Non, malheureusement pas pour les criminels de Daesh. Face à une telle barbarie et devant un tel fanatisme, je crains fort que rien n'y fasse. Il faut tout faire pour que cette tragédie cesse. Ces criminels se sont mis au ban, de l'humanité par leur comportement ignominieux. Leurs exactions ont fait beaucoup de dégâts. A quoi pourrions-nous nous attendre de la part de ceux qui cassent  et démolissent tout sur le passage. Après les crimes contre l'humanité ce sont les crimes contre la culture et l'histoire qui sont perpétrés.

En revanche le travail de la refondation de la pensée théologique islamique que j'appelle de mes vœux notamment en France passe par la dévitalisation et la "déminéralisation" des passages belligènes du Coran au delà de leur mise en suspension temporelle. Il doit être mené sérieusement. Il ne suffit pas de souligner que leurs incidences éthiques sont frappées d'obsolescence et devenues caduques. C'est à dire qu'il faut dépasser le discours qui consiste à dire qu'il faut savoir relativiser le texte à son contexte sans jamais le prendre comme un prétexte pour un nouveau contexte. Non, il faut aller encore plus loin en affirmant que la charge mortifère de ces passages coraniques n'est absolument pas une norme. Mais tout simplement expliquer qu'ils constituent un récit dénué de toute injonction. C'est ainsi que nous parviendrons à la dé-dogmatisation de l'histoire.

Quel dessein idéologique cette déformation sert-elle ?

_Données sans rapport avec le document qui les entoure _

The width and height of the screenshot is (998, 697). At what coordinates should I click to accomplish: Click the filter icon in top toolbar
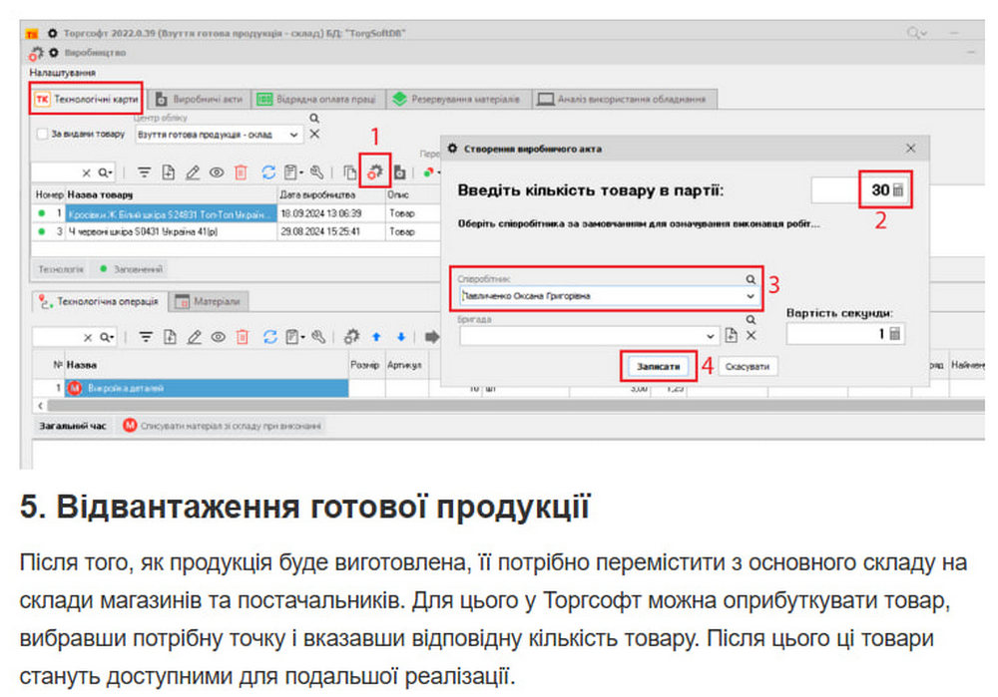[144, 172]
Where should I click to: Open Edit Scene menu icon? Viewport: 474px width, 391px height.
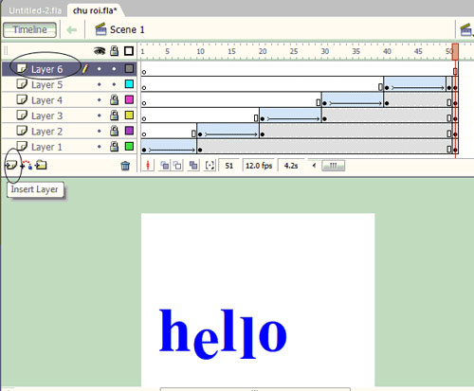[465, 30]
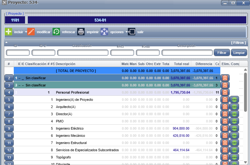Click green dots button on 'Ingeniero Mecánico' row
Image resolution: width=250 pixels, height=165 pixels.
(234, 136)
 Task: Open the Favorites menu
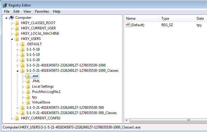pyautogui.click(x=42, y=11)
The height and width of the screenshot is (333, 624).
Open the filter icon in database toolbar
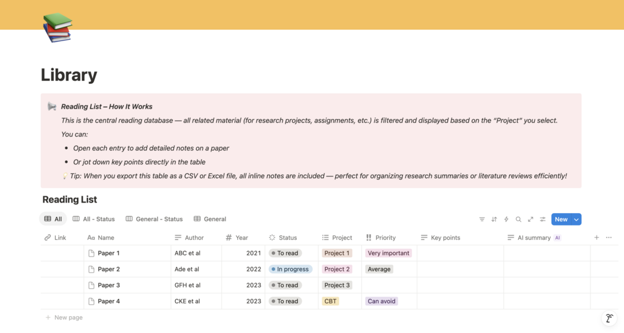pos(482,219)
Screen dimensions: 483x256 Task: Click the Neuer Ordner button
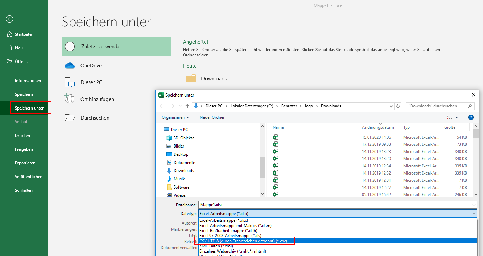click(x=212, y=117)
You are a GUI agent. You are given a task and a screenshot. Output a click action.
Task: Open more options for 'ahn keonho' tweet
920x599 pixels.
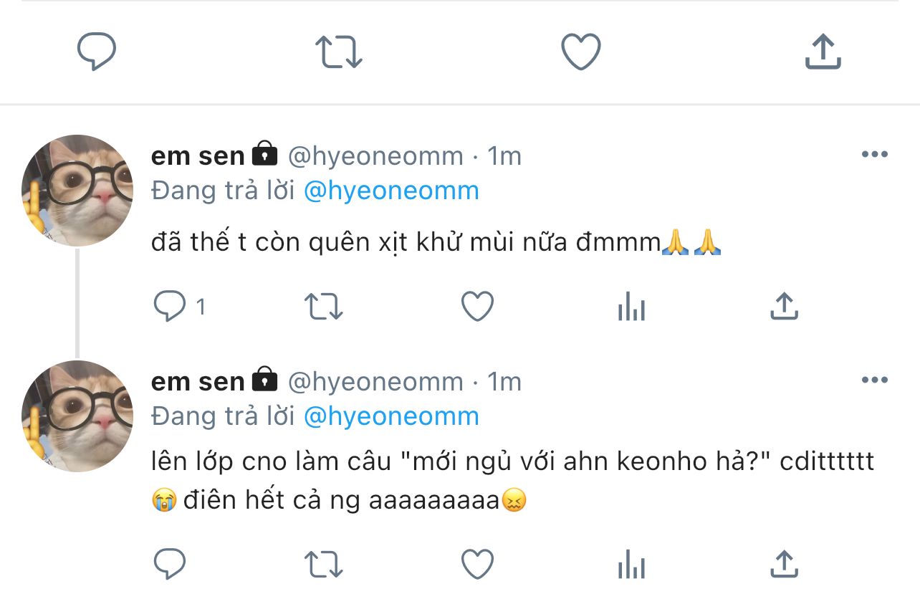point(874,380)
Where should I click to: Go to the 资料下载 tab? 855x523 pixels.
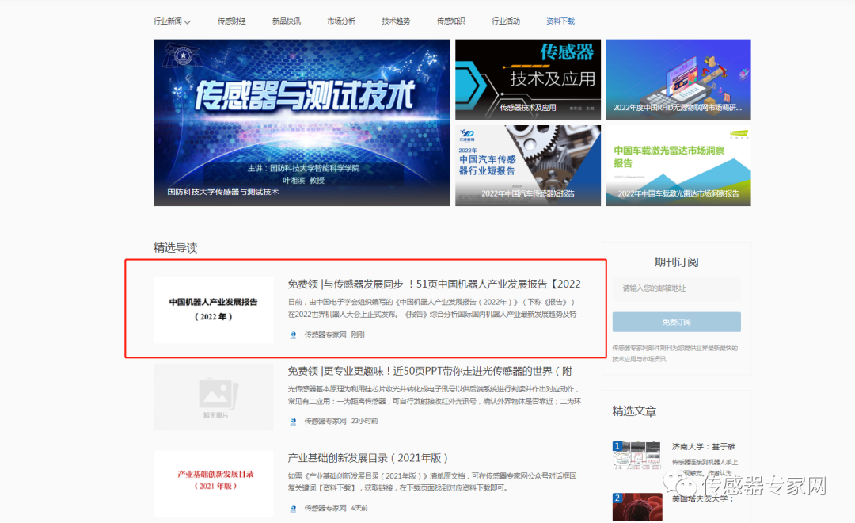(561, 21)
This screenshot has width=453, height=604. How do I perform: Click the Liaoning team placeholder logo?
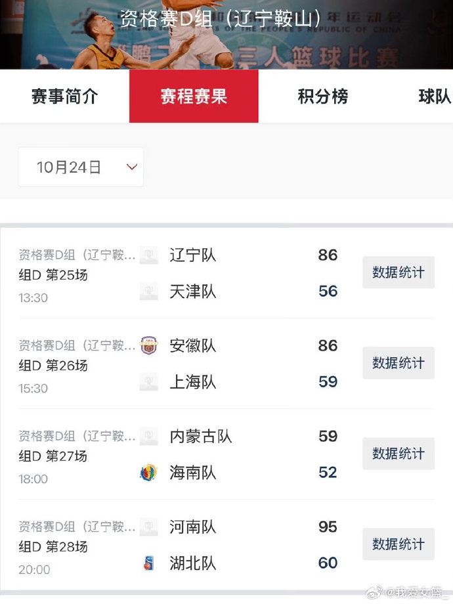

Rien, si ce n'est la folie meurtrière et l'ivresse de la puissance du moment, adjointes à une logorrhée dégénérée pour asseoir une "légitimité" aux exactions fondées sur des artefacts fallacieux. Il faut bien, trouver des mots d'ordre mobilisateurs pour donner du sens à une entreprise meurtrière. Malheureusement, les fous furieux de ce prétendu Etat islamique accomplissent en actes ce que d'aucuns parmi ceux qui les bombardent théorisent depuis longtemps. C'est le wahhabisme et le fondamentalisme islamiste entre autres qui sont à l'origine de la catastrophe que nous connaissons.

Les criminels de Daesh n'ont jamais, de leur vie, entendu la parole de  Saladin lorsqu'il reprit Jérusalem le 2 octobre 1187  trois mois après la bataille de Hattin près de Tibériade, il dit:" Pardonnez. Parce que pardonner cela fait convertir les cœurs...". Tout comme , ils n'ont jamais entendu parler de l'émir Abdelkader qui avait dû intercéder en juillet 1860 pour que les chrétiens, Grecs et maronites, de Damas fussent sauvés d'un véritable pogrom. Et, à l'étonnement de monseigneur Pavy, successeur de monseigneur Dupuch évêque d'Alger, il répondit dans l'échange épistolaire qu'il n' a rien fait de particulier. Il s'est conformé, comme homme de foi, à l'aphorisme prophétique qui enseigne que :" les hommes sont enfants de Dieu et le plus proche parmi eux de Dieu est le plus utile à ses enfants."